● **Exercise requirements**
Throughout the records below, find the lines with the string "This" and give how many there are, nothing else.

● **Records for the exercise**
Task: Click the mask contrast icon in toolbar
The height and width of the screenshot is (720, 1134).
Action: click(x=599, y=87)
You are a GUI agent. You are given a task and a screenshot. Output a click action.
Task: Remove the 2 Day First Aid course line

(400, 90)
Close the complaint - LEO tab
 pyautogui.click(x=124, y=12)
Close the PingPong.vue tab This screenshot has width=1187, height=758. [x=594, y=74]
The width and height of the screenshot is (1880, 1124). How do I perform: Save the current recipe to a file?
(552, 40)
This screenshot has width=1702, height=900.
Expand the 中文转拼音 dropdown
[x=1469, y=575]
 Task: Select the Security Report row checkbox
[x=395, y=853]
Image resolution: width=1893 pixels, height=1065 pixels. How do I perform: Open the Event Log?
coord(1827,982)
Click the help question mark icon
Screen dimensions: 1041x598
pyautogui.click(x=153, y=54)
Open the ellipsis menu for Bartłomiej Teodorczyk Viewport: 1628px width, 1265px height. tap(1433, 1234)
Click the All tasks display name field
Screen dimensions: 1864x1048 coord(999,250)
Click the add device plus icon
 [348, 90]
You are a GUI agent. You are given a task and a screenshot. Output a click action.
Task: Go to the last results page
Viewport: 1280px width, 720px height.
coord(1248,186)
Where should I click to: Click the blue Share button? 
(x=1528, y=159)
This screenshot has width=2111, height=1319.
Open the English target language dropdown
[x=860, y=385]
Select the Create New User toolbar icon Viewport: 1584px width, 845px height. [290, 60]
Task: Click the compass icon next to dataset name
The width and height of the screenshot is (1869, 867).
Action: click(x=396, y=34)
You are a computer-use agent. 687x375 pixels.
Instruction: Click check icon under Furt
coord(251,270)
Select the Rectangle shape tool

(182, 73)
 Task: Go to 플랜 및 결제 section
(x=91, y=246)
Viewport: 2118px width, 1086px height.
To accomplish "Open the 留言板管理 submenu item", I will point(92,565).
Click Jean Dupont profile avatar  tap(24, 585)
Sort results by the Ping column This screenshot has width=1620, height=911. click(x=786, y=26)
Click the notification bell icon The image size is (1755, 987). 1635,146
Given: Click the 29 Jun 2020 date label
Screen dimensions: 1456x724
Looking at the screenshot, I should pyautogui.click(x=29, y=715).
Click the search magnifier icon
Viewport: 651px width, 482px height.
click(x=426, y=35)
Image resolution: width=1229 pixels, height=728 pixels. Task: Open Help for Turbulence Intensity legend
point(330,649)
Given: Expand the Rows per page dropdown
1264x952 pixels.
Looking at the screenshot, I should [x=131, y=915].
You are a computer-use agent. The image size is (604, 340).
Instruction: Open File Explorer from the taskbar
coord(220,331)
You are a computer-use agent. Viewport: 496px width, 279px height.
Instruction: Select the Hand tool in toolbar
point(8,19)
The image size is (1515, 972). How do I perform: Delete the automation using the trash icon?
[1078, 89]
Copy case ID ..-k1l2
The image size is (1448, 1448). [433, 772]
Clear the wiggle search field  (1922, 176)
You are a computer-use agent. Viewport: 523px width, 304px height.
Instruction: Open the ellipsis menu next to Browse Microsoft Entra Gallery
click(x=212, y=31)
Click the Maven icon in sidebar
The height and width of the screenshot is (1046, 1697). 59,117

● **Exercise response**
4